_Work instructions_:
1/ In the Yemen travel passage, how long were the travelers in Farhad's company?
2/ Restate the Yemen travel passage starting at "Had we been" and ending at "worrisome; Al Qaeda?", swapping "stereotypes" for "assumptions".
3/ Based on the Yemen travel passage, answer yes or no to each statement and quote the deciding words: (a) Tuh-kah-mee traveled without a camera. (b) The narrator paid for the hashish and then took it. (c) Farhad smoked the hashish out the window.

_Passage for review_:

= = =

Had we been kidnapped? No, but for 16 hours, we were in Farhad's company. If he or his cousin had attempted to extort the government, saying they had an American and a Japanese tourist in their custody, they would not have been wrong. I considered the merit of my stereotypes:

  • Yemeni institutions lacked a “woman’s touch.”
  • Tuh-kah-mee was an independent Japanese traveler sans camera: unique; cool.
  • Farhad was an Arab who carried a foreign passport and an admitted junky: worrisome; Al Qaeda?

Farhad returned with a surprise; hashish, which he claimed, during his qat-fueled monologue, that I had requested and he had purchased for me. After protesting, I gave him money for it but declined to take it, which may have been his scheme. Any well-versed traveler surely knows the travails of international drug penalties. And while a day spent with a Hezbollah hash dealer in Beirut was a fond travel tale I often retold, Yemeni drug law was not something I was interested in knowing better. Farhad was a colorful character that made for a memorable chapter. Yet, this had gone too far, and I was summoning my courage to do something. But Farhad insisted on rolling up a hollowed-out cigarette and smoking it out the window, nearly setting alight the massive Yemeni flag that adorned the hotel’s facade — a comic fantasy; however, the Hash smoke emanating from our room was surely evidence enough to put us away forever.

= = =

_Source material_:
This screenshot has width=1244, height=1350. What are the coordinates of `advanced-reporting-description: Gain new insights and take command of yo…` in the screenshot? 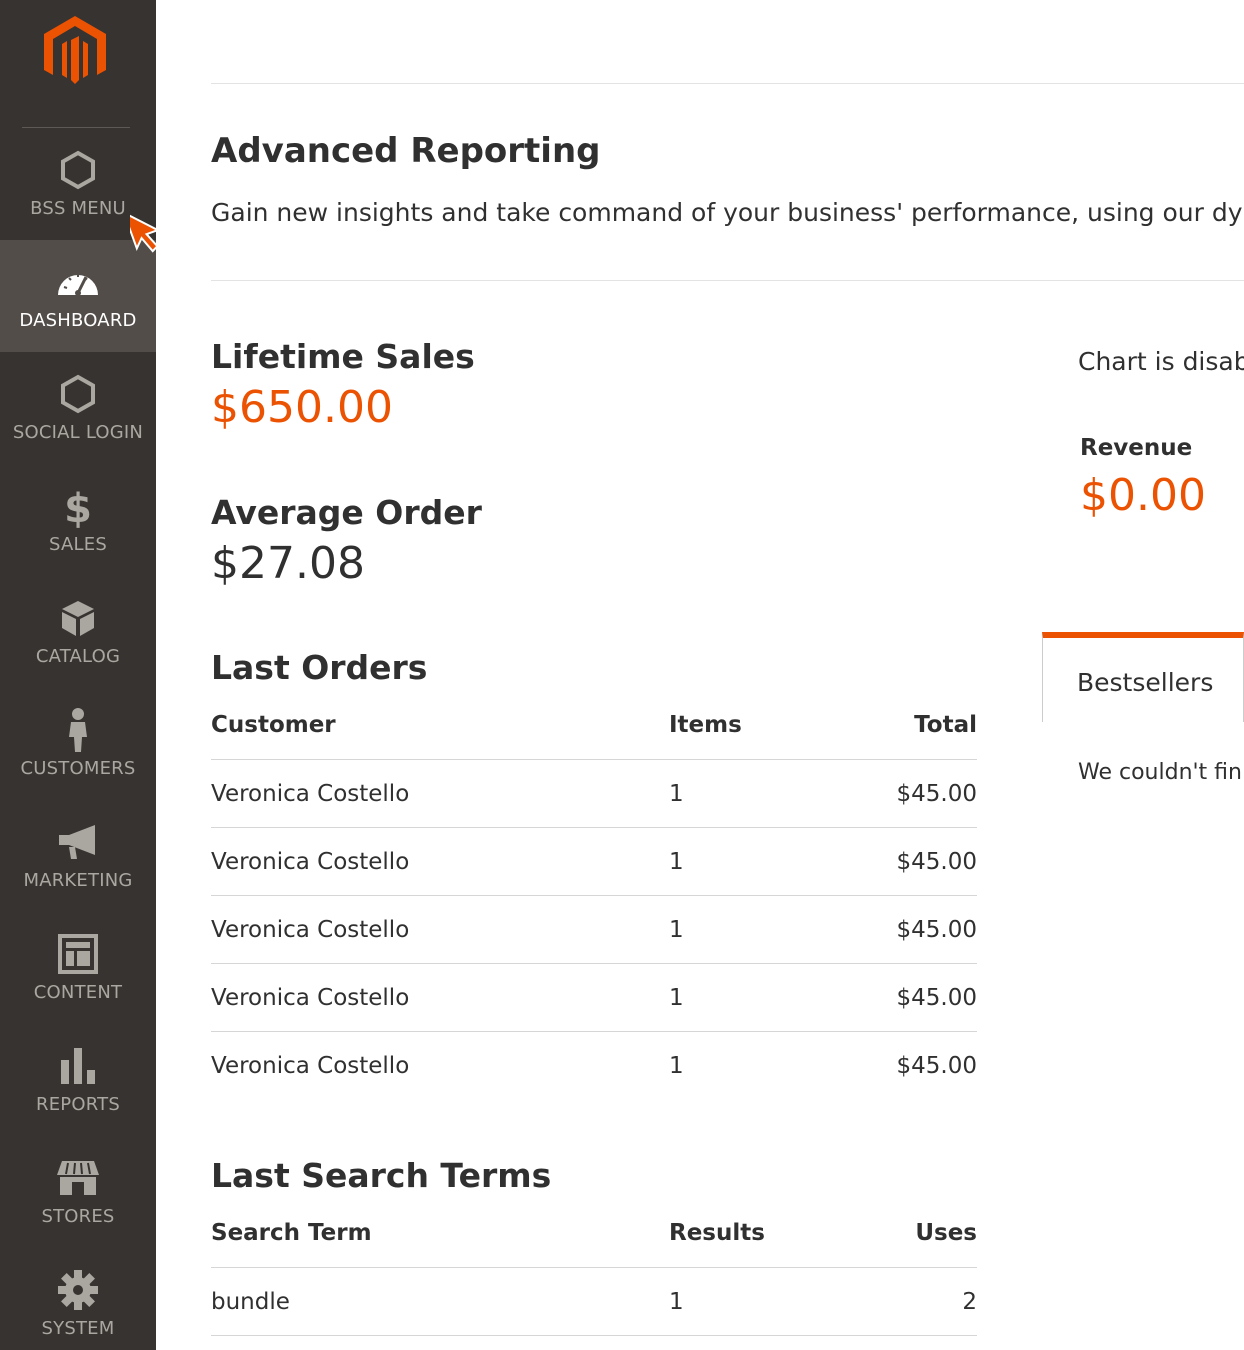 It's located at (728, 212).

= = =

_Response list_:
1/ 16 hours.

2/
Had we been kidnapped? No, but for 16 hours, we were in Farhad's company. If he or his cousin had attempted to extort the government, saying they had an American and a Japanese tourist in their custody, they would not have been wrong. I considered the merit of my assumptions:

  • Yemeni institutions lacked a “woman’s touch.”
  • Tuh-kah-mee was an independent Japanese traveler sans camera: unique; cool.
  • Farhad was an Arab who carried a foreign passport and an admitted junky: worrisome; Al Qaeda?

3/
(a) Yes: "Tuh-kah-mee was an independent Japanese traveler sans camera"
(b) No: "I gave him money for it but declined to take it"
(c) Yes: "smoking it out the window"